● **Your instructions**
Using the entries below, write out the line with "858x1400 pixels. Task: Grab", the line with "Given: Select the Mountain cluster label", and every line in between, exactly as each is written.

---------- Records for this exercise ----------

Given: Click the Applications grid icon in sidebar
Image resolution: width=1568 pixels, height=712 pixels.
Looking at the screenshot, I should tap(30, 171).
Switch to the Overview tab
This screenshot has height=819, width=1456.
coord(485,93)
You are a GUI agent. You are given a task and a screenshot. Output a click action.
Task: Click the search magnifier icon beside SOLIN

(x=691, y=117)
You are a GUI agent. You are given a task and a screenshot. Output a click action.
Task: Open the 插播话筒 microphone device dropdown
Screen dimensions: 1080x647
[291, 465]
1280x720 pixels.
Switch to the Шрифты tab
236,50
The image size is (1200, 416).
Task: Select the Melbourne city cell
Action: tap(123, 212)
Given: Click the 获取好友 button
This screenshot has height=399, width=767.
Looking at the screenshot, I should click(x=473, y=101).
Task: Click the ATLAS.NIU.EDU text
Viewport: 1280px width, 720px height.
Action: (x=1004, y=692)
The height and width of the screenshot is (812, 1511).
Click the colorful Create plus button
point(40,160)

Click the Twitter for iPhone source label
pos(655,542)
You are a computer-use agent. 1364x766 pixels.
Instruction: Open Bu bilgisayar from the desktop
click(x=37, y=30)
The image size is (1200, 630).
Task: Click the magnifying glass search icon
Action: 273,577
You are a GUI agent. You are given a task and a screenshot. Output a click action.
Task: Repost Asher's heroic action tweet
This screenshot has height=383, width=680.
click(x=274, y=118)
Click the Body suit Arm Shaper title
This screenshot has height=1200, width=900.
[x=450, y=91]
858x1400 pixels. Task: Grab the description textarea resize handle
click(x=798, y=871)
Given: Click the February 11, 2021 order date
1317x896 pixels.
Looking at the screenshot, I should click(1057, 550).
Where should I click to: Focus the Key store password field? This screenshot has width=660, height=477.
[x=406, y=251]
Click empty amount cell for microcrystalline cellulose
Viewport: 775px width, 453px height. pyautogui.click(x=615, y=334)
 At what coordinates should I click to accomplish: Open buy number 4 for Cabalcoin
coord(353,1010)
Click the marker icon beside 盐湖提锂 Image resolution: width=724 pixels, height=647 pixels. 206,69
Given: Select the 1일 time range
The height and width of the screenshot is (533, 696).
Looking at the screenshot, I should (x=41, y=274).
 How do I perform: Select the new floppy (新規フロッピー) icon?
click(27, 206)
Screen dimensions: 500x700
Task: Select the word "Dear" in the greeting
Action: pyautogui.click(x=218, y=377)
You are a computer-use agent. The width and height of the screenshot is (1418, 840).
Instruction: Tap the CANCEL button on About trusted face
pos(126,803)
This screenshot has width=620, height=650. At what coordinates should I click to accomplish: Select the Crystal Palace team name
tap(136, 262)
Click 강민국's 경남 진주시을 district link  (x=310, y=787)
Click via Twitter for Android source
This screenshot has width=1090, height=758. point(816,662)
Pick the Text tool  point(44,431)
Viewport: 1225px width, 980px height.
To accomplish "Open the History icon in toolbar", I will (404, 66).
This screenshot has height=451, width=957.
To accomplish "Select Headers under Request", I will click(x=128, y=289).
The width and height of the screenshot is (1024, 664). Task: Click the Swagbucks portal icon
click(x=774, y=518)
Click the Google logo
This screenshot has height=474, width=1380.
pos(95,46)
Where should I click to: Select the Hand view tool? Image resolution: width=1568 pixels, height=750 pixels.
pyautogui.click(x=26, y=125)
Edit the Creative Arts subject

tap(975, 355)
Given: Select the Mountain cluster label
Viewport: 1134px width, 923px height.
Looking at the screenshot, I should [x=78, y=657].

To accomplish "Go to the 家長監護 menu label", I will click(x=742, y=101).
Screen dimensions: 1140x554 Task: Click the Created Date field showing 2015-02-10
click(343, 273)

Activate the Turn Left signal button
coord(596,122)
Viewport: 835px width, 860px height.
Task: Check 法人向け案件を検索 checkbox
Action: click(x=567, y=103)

----------

● **Task output**
858x1400 pixels. Task: Grab the description textarea resize handle
click(x=798, y=871)
Given: Click the February 11, 2021 order date
1317x896 pixels.
Looking at the screenshot, I should click(1057, 550).
Where should I click to: Focus the Key store password field? This screenshot has width=660, height=477.
[x=406, y=251]
Click empty amount cell for microcrystalline cellulose
Viewport: 775px width, 453px height. pyautogui.click(x=615, y=334)
 At what coordinates should I click to accomplish: Open buy number 4 for Cabalcoin
coord(353,1010)
Click the marker icon beside 盐湖提锂 Image resolution: width=724 pixels, height=647 pixels. 206,69
Given: Select the 1일 time range
The height and width of the screenshot is (533, 696).
Looking at the screenshot, I should (x=41, y=274).
 How do I perform: Select the new floppy (新規フロッピー) icon?
click(27, 206)
Screen dimensions: 500x700
Task: Select the word "Dear" in the greeting
Action: pyautogui.click(x=218, y=377)
You are a computer-use agent. The width and height of the screenshot is (1418, 840).
Instruction: Tap the CANCEL button on About trusted face
pos(126,803)
This screenshot has width=620, height=650. At what coordinates should I click to accomplish: Select the Crystal Palace team name
tap(136, 262)
Click 강민국's 경남 진주시을 district link  (x=310, y=787)
Click via Twitter for Android source
This screenshot has width=1090, height=758. point(816,662)
Pick the Text tool  point(44,431)
Viewport: 1225px width, 980px height.
To accomplish "Open the History icon in toolbar", I will (404, 66).
This screenshot has height=451, width=957.
To accomplish "Select Headers under Request", I will click(x=128, y=289).
The width and height of the screenshot is (1024, 664). Task: Click the Swagbucks portal icon
click(x=774, y=518)
Click the Google logo
This screenshot has height=474, width=1380.
pos(95,46)
Where should I click to: Select the Hand view tool? Image resolution: width=1568 pixels, height=750 pixels.
pyautogui.click(x=26, y=125)
Edit the Creative Arts subject

tap(975, 355)
Given: Select the Mountain cluster label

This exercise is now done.